**WHAT YOU NEED TO DO:** Please give every entry again, exactly as it reads.
___ SOURCE DATA ___
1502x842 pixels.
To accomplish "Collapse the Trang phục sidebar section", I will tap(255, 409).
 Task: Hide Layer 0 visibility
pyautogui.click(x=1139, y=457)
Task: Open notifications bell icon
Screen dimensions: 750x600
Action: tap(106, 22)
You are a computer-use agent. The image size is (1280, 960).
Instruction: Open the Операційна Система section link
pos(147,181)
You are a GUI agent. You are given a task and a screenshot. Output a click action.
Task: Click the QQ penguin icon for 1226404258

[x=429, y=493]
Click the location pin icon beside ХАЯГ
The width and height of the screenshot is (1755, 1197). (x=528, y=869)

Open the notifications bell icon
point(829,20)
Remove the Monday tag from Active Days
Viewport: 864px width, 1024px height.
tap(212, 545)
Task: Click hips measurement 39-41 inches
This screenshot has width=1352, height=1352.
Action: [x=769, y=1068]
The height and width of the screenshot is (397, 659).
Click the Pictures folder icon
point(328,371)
___
**SOLUTION TO THE EXERCISE:**
1502x842 pixels.
To accomplish "Collapse the Trang phục sidebar section", I will tap(255, 409).
 Task: Hide Layer 0 visibility
pyautogui.click(x=1139, y=457)
Task: Open notifications bell icon
Screen dimensions: 750x600
Action: tap(106, 22)
You are a computer-use agent. The image size is (1280, 960).
Instruction: Open the Операційна Система section link
pos(147,181)
You are a GUI agent. You are given a task and a screenshot. Output a click action.
Task: Click the QQ penguin icon for 1226404258

[x=429, y=493]
Click the location pin icon beside ХАЯГ
The width and height of the screenshot is (1755, 1197). (x=528, y=869)

Open the notifications bell icon
point(829,20)
Remove the Monday tag from Active Days
Viewport: 864px width, 1024px height.
tap(212, 545)
Task: Click hips measurement 39-41 inches
This screenshot has width=1352, height=1352.
Action: [x=769, y=1068]
The height and width of the screenshot is (397, 659).
Click the Pictures folder icon
point(328,371)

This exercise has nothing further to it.